Uncertainty about the economic outlook has increased further and risks to both sides of the Fed's dual mandate have risen, officials said. But for now, growth remains on solid footing. 

“Although swings in net exports have affected the data, recent indicators suggest that economic has continued to expand at a solid pace," the FOMC said in a statement, adding that "the risks of higher unemployment and higher inflation have risen."

U.S. GDP posted its first negative reading in three years during the first quarter, shrinking 0.3%, but underlying demand held up generally well. The latest employment report showed a stronger-than-expected gain of 177,000 jobs in April while the jobless rate held steady at 4.2%.

The statement repeated that the labor market is "solid" and inflation "somewhat elevated."

Fed Chair Jerome Powell will face questions from reporters on whether he expects the predominant effect from turbulence in global trade to present itself in the form of fresh inflation or primarily as a drag on growth.

In Trump’s first term, the Fed ended up focusing on the hit to growth and cut rates, but at the time inflation was below the Fed’s target.
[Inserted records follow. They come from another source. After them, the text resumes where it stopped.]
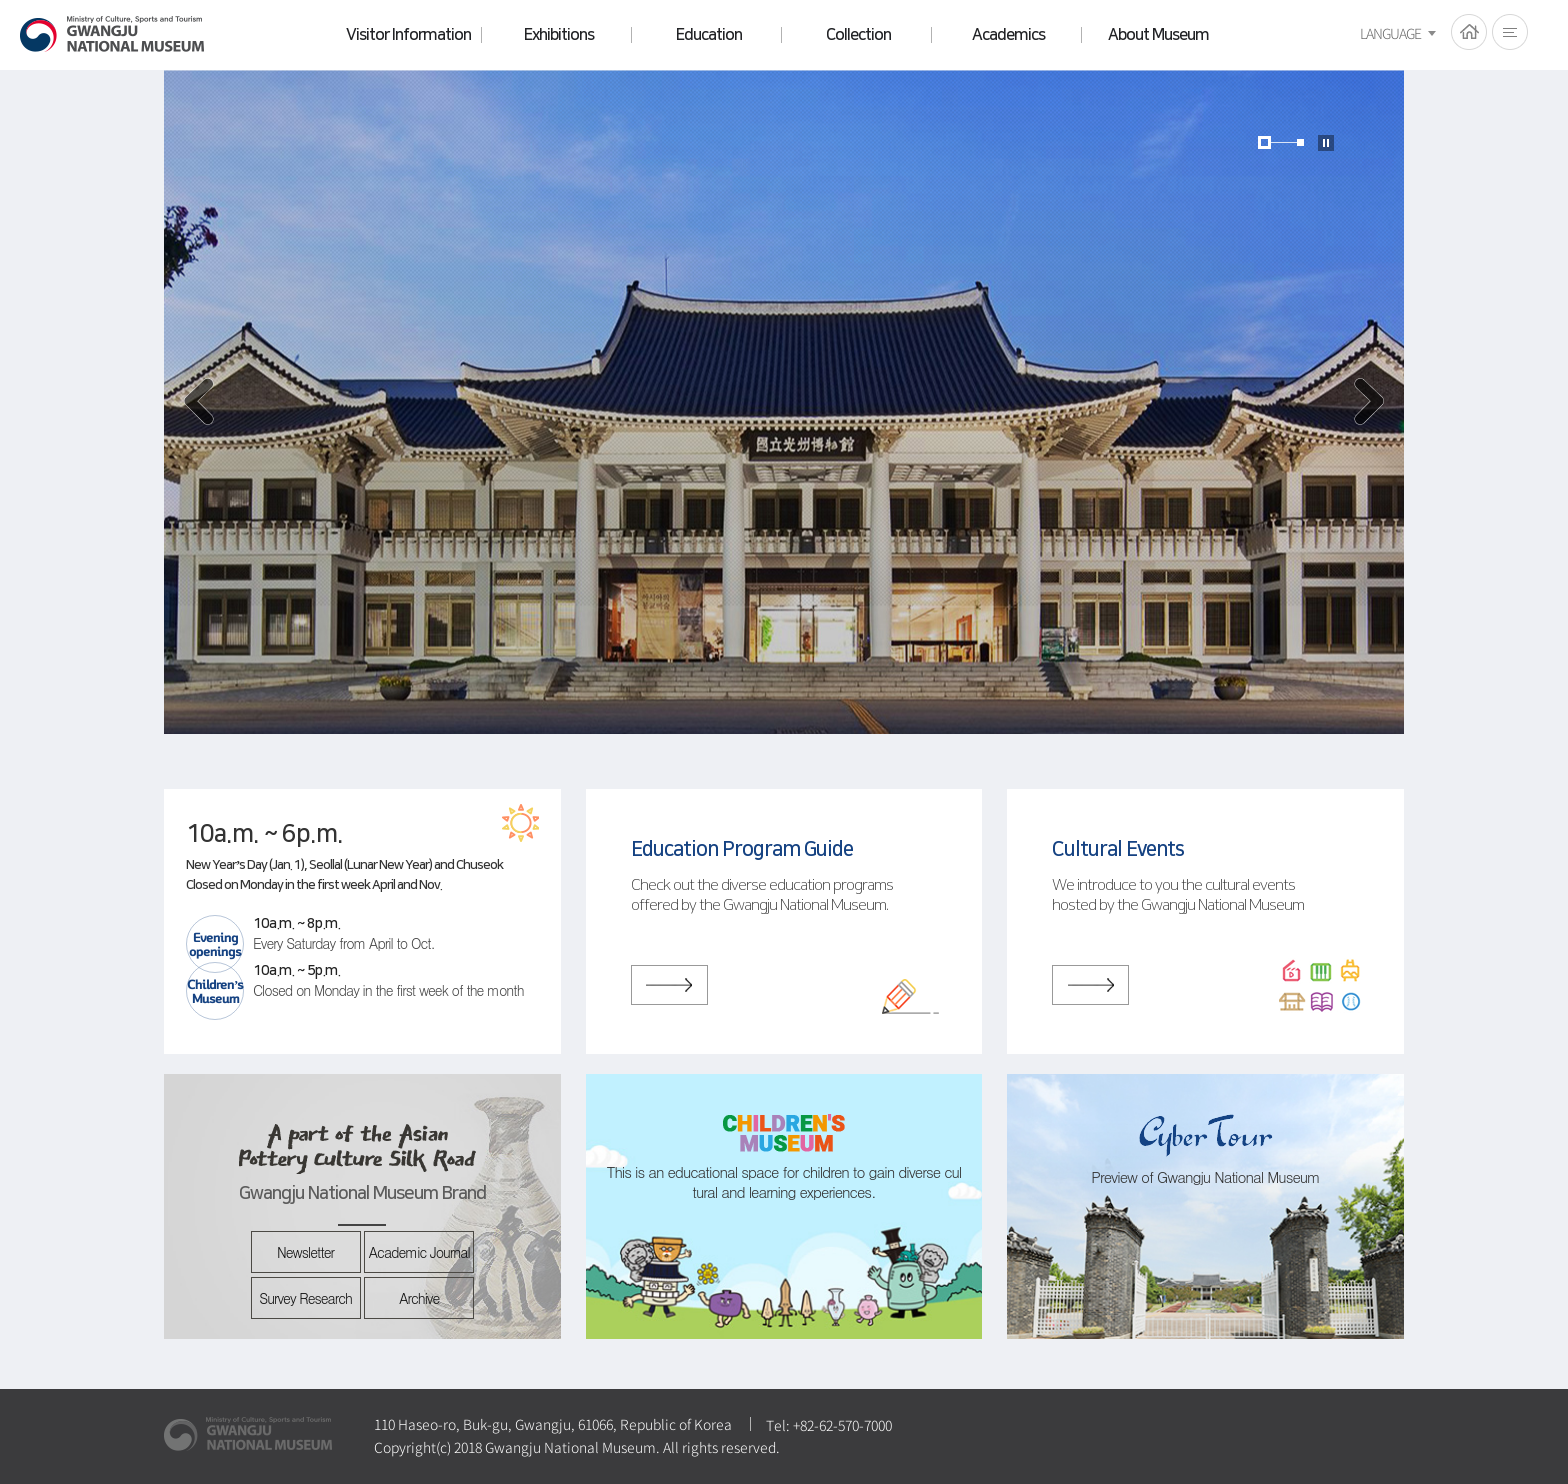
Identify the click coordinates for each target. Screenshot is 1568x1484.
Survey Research (305, 1298)
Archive (419, 1298)
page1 (1264, 142)
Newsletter (305, 1252)
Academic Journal (419, 1252)
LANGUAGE (1390, 33)
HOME (1469, 32)
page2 (1300, 142)
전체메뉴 (1510, 32)
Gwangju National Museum (112, 34)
Now, policymakers are worried that inflation expectations could become more easily unanchored following a post-pandemic inflation surge that has taken years to abate.

As of its March meeting, the Fed was forecasting economic growth of 1.7% for 2025, and saw PCE inflation ending the year at 2.7%. But that was before the announcement of a sharp increase in tariffs with global U.S. trading partners, some of which have since been temporarily paused, led to a period of volatility in global financial markets.

Despite the economy’s resilient performance, many market economists have raised the chances of a recession in their projections. Powell’s press briefing could offer clues into how worried he is about a downturn.